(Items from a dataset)
****************
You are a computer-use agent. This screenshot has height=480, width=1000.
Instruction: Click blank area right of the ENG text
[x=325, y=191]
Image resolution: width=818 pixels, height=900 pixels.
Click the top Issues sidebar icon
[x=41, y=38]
****************
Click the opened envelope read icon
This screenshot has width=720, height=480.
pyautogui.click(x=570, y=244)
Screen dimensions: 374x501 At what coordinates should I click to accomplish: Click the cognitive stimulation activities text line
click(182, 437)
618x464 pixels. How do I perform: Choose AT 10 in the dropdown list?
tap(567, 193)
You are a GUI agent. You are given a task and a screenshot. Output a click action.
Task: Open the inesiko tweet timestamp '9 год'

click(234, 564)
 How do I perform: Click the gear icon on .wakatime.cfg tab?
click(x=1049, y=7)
****************
*What you have to do*
Quote word for word every line of the records from the one containing "You are a computer-use" down to the one containing "[x=41, y=38]", including both of those lines.

*Correct response*
You are a computer-use agent. This screenshot has height=480, width=1000.
Instruction: Click blank area right of the ENG text
[x=325, y=191]
Image resolution: width=818 pixels, height=900 pixels.
Click the top Issues sidebar icon
[x=41, y=38]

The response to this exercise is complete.